(11 years, 1 month ago)
Commons ChamberThe hon. Lady makes another good point. We have to see what the size and value is as well as the fact that there have been meetings.
Part 2 covers third-party campaigning in the run-up to an election. All hon. Members will remember how the Prime Minister used to evangelise about the big society, but in one of the most sinister bits of legislation that I have seen in some time, this Bill twists the rules on third-party campaigning to scare charities and campaigners away from speaking out. It is an assault on the big society that the Prime Minister once claimed to revere. I say this because part 2 broadens significantly what activities will be caught by the phrase “election campaign”. That is set out in detail in new schedule 8A to the Political Parties, Elections and Referendums Act 2000.
Part 2 creates in clause 26 a new and extremely wide definition of “electoral purposes”. It is clear that these changes will have wide-ranging implications for many hundreds of charities and campaigners local and national, large and small. Some of them have told us that they will have to pull back from almost all engagement in debates on public policy in the year before the election. These changes have created massive uncertainty for those who may fall within the regulations in a way that the Electoral Commission has deplored. The changes will mean that third-party campaigning will be restricted even if it was not intended to affect the outcome of an election—for example, engaging in public policy debate. Staff costs and overheads will also have to be included in what has to be declared—something that does not apply in this way to political parties. The Electoral Commission has said that these changes could have a “dampening effect” on public debate. The National Council for Voluntary Organisations has said that the changes will
“have the result of muting charities and groups of all sorts and sizes on the issues that matter most to them and the people that they support.”

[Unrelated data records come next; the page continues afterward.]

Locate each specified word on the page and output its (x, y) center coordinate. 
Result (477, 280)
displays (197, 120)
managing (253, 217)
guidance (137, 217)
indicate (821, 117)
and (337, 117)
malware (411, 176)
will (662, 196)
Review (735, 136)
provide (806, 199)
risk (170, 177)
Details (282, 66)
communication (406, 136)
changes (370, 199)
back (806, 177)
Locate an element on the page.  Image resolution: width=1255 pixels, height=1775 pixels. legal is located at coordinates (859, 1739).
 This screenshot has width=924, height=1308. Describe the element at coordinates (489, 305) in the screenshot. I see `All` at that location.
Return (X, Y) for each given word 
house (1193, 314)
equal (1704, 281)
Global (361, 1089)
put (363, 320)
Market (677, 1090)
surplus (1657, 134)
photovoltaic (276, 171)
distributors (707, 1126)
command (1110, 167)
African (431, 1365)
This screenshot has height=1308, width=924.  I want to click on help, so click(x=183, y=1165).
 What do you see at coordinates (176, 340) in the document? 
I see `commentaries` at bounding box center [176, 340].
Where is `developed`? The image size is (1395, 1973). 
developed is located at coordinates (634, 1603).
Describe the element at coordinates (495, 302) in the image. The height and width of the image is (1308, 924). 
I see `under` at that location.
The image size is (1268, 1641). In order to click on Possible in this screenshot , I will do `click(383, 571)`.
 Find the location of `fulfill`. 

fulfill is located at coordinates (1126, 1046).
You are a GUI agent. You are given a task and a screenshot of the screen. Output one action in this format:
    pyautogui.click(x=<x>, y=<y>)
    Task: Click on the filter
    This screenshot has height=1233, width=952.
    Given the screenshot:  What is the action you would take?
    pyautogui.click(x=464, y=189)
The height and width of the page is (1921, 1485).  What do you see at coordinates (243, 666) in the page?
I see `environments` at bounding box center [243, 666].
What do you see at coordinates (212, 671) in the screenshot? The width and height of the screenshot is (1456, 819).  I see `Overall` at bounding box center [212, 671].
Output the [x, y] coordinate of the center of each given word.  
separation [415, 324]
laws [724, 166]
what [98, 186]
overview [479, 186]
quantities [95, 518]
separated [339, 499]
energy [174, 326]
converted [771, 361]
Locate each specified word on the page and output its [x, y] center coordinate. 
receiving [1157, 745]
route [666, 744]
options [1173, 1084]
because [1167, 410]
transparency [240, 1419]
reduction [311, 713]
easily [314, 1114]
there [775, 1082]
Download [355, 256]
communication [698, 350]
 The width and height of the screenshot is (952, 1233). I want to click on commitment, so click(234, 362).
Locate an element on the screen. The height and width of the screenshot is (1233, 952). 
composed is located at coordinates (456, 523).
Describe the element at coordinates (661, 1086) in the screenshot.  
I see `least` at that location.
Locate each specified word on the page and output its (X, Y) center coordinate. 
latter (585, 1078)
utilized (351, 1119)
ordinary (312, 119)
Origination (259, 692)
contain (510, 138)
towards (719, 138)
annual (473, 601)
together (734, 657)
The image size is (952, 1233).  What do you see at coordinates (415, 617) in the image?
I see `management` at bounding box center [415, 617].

38 Degrees has said that the changes will
“have a chilling effect on British democracy”.
Conservative Members might not like the causes that 38 Degrees takes up, but surely we live in a free society and it has the right to do so. The hon. Lady has rather betrayed some of the partisan motivation that lies behind this Bill. Since she does not like 38 Degrees, perhaps she will listen to the TaxPayers Alliance, which has said:
“The bill is a serious threat to independent politics that will stifle free and open democratic debate.”
Yesterday even Owen Jones and “Guido Fawkes” were agreeing that this Bill is “undemocratic”, so the Government have managed to cause some unlikely coalitions, of which that is probably the most unlikely. We must be under no illusion: if these rules pass into law unamended they will seriously undermine free and fair democratic debate in the run-up to the next election. Blogs may well be regulated and stifled too. The changes in part 2 have met with universal opposition. Even “ConservativeHome” and “Liberal Democrat Voice” have joined “LabourList” in publishing highly critical pieces condemning their own Government’s clampdown on free speech.
I am sure that the hon. Lady would agree that it is perfectly reasonable to describe 38 Degrees as a lobbying outfit. That is what it calls itself; it comprises lobbyists. I have been lobbied by it on many different occasions. Unless she is saying that to call somebody a lobbyist is somehow an insult, I think that it is perfectly legitimate to call it a lobbying organisation.
The hon. Lady needs to look at her own Government’s Bill to see that it defines 38 Degrees not as a lobbying organisation but as a third-party organisation, and the Bill attempts to gag the ability of third-party organisations to make points on policy and politics during an election campaign.